I just have the one ring, we chose it with that in mind, and it's very untraditional.

I don't like jewelry so the decision was easy. But if you like jewelry maybe wait and spend the cash on something you'll wear?

During the ceremony we just put it on the ring pillow. It was pretty simple. I think there's pictures in my bio.

Anonymous said...

If it were me, I'd just stick the one ring that you already love.. use that one for the ceremony and just think of it as your 'engagement AND wedding ring'. I dont see any point in complicating it.. esecially if another band would just detract from the ring you have

Angela said...

If a wedding band doesn't mean anything new, does a wedding/marriage?

blind irish pirate said...

I REALLY like the ring. I have heard, however, that some women incorporate an "engagement ring" part to their ceremony, somehow drawing attention to the symbolism of the engagement ring. I totally think that you could modify so it matches you and your fiance's needs and do away with the wedding band.

blind irish pirate said...

And to respond to angela:

A wedding band is a traditional OBJECT. A marriage is not an object.

Jill said...

I am getting a wedding band, and I'm doing exactly what you're thinking of doing, getting a 1 mm band, although in white gold, so it does not take away from the splendor of my engagement ring. It's also about $100, and his is only about $59. Nice. I think a wedding band does represent something the E-ring does not-it shows that you're definitely married, not just engaged anymore, and that you're taken, and truly committed. It shows that to the world. Or at least the people who notice it on your finger.

Meg said...

Just found your blog, and I love it. I need to go back and read your archives and catch up.I am w/ you on the ring, I don't know if I want to get a band as I will wear my engagement ring everyday, at most I would want a superthin band.

Hannah said...

For me the engagement ring symbolizes the promise of marriage and all that jazz.
The wedding band signifies official marriage-bond between husband and wife? As you can tell I have no educated answer lol. I bet if I googled it I could come up with something better.

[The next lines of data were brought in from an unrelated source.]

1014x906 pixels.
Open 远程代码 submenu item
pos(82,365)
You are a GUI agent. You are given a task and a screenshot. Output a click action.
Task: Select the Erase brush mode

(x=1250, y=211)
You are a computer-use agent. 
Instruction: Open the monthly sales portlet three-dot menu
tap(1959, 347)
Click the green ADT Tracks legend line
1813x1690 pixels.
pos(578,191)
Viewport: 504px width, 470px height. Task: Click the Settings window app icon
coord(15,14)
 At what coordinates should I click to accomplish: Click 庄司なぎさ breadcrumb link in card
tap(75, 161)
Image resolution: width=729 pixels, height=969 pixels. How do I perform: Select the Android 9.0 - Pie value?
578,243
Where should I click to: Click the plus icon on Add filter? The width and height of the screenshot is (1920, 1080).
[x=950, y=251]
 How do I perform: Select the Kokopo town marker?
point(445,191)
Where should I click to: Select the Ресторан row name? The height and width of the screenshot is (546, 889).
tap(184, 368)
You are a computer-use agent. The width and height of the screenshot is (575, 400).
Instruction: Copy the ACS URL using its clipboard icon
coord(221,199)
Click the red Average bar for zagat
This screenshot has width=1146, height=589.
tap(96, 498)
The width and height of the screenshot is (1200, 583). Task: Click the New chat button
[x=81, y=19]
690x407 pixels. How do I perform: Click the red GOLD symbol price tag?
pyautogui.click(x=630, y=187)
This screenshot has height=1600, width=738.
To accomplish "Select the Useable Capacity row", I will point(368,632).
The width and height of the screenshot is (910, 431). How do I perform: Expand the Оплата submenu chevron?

I do know that you are supposed to wear your engagement ring above your wedding band on your finger, to hold your wedding band closest to your heart-- so says the woman at Kay's.

Anonymous said...

What a beautifully simple wedding band! I love it! We want a pic of your specially designed engagement ring though!

Elizabeth said...

I don't remember what your engagement ring is like, but a lot of women don't wear it every day because they don't want it to scratch their babies! So if you are planning on having kids that might be an issue.

Anonymous said...

I adore that ring! It is simple but yet very classy and elegant! Fantastic post!